# What you are asked to do:
Your answer must consist of the lines running from the one that holds "The image size is (738, 560)." to the end of the data, copied exactly.

Collected data
━━━━━━━━

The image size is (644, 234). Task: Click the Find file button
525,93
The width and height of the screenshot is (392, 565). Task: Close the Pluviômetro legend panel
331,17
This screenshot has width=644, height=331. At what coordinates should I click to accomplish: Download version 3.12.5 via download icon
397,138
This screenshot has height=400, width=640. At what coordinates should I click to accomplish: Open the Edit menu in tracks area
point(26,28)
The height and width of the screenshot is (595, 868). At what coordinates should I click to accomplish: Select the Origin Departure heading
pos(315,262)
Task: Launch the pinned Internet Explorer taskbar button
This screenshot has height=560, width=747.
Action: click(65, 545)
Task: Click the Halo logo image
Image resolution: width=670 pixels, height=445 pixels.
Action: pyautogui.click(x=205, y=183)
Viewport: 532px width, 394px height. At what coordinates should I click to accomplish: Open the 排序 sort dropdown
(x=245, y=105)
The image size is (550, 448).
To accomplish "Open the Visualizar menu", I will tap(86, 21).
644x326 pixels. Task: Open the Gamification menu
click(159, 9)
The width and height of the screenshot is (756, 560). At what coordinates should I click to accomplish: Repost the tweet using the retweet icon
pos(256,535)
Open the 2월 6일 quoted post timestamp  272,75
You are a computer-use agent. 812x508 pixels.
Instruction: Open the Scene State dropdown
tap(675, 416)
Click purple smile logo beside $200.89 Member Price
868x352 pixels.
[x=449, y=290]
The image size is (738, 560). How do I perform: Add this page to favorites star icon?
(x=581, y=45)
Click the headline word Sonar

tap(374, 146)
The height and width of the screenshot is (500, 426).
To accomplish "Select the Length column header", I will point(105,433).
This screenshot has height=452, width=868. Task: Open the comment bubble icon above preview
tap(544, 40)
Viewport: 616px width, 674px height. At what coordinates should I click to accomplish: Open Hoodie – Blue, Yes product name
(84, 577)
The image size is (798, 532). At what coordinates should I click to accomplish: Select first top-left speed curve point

━━━━━━━━

# Task answer:
The image size is (738, 560). How do I perform: Add this page to favorites star icon?
(x=581, y=45)
Click the headline word Sonar

tap(374, 146)
The height and width of the screenshot is (500, 426).
To accomplish "Select the Length column header", I will point(105,433).
This screenshot has height=452, width=868. Task: Open the comment bubble icon above preview
tap(544, 40)
Viewport: 616px width, 674px height. At what coordinates should I click to accomplish: Open Hoodie – Blue, Yes product name
(84, 577)
The image size is (798, 532). At what coordinates should I click to accomplish: Select first top-left speed curve point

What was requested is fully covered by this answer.